I have a problem with the shiny. It's the whole ADHD/Interictal thing interacting. There are so many things I want to learn and I haven't got the time to learn all of them. Right now, I'm going back to a well I've gone to a number of times and dived deep into interpreters and... other things.

Current Learning Spree:

SICP (Again!)

Last week I made my way up to the end of Chapter 2 of The Structure and Interpretation of Computer Languages. My impression, after finishing Chapter 2, is I now get why Haskell and Lisp are lumped together as "functional languages," but, as a writer, I can say that the theme and premise of both languages is very different. I can start to see just how easy it would be to implement both an Object Oriented language in Lisp, and how easy it would be to implement Hindley-Milner in classical McCarthy Lisp or its derivatives like Racket and CL, and also why it would be a mistake to do so.

The generic interfaces of classical Scheme seem like a lot of typing.
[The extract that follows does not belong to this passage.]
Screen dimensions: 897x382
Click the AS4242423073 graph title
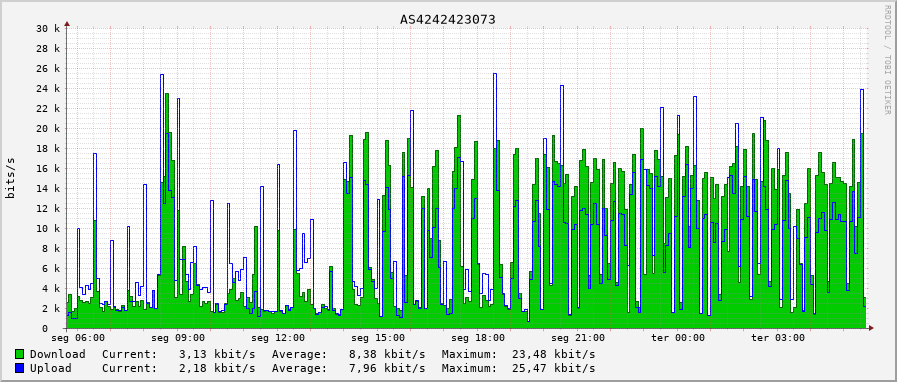[447, 20]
The amount of typing that one has to do, as well as the mystery types of classic Lisp's unlabled tuples, are both ergonomic hitches that a postmodern Lisp has to overcome, and I'm not sure how.

Build Systems à la Carte

I also read the first ten pages of Mokhov, Mitchell, and Peyton-Jones' paper Build Systems à la Carte, a lovely little paper about 30 pages long in which the authors try to prove (and do a pretty good job, all things considered) of trying to find the abstraction in build systems. They do a pretty good job, creating a common vocabulary for build systems that not only encompasses classical systems like xmkmf and make and even ninja, but somehow manages to encompass Microsoft Excel as well!

It occurred to me as I was reading it that if "the store" is the unification of the (local) repository and the filesystem, then version control systems are also build systems with narrow task capability: the tasks function's job is to, for a given hash, drive the filesystem to match that hatch. There's an abstraction layer here that's backward looking, rather than MMP-J's forward looking, but I can feel there's a commonality here.
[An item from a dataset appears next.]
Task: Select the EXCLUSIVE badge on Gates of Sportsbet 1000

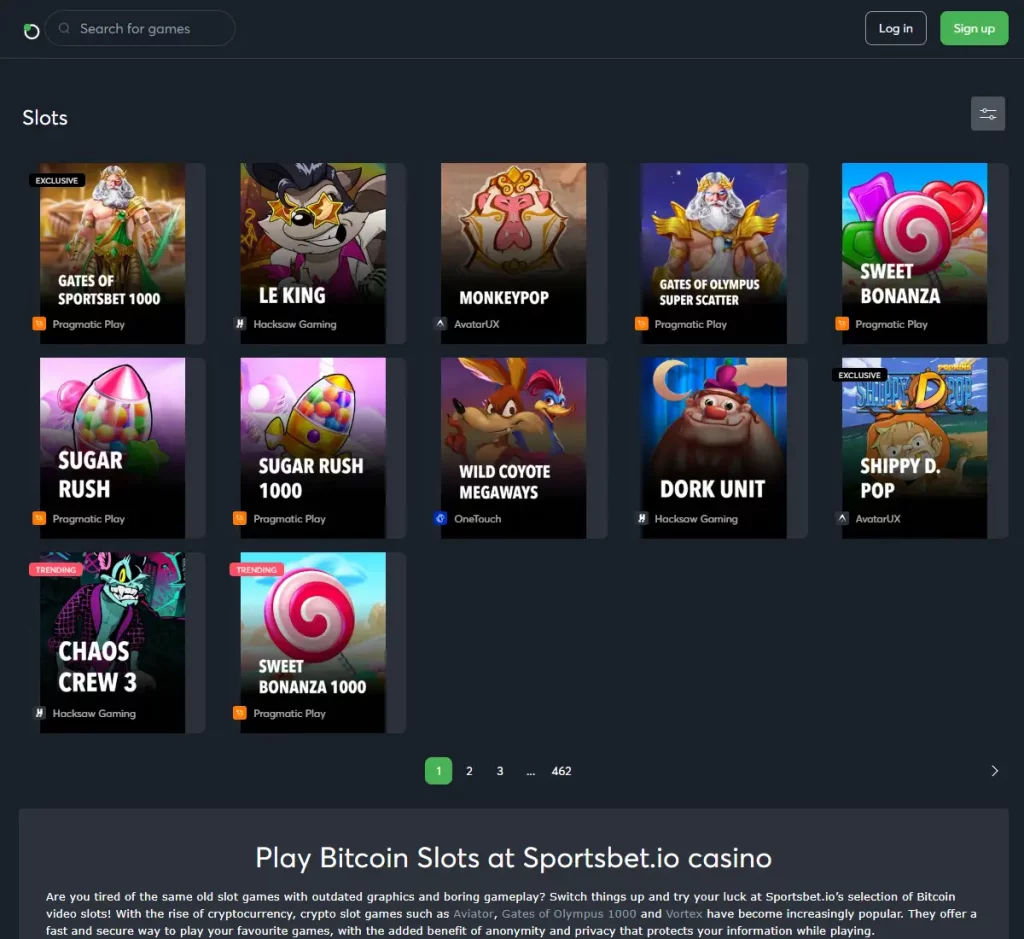Action: pyautogui.click(x=57, y=180)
Parsing With First Class Derivatives

I've been ooh-shinied a lot this week. My Rust skills are getting remarkably rusty as I neglect them, but I want to get back into them. The paper Parsing With First Class Derivatives might be just the hook I need. The examples look Ocaml-ish, but I think I can parse them enough to get a Rusty version working, if I'm crazy enough. What attracted me most to the paper was section 3.3, which seems to imply a principled way to tackle Landin's "Offside Rule," which is important for whitespace-delimited languages like Python, YAML, and Coffeescript.

Don't ask why I care. You won't like the answer.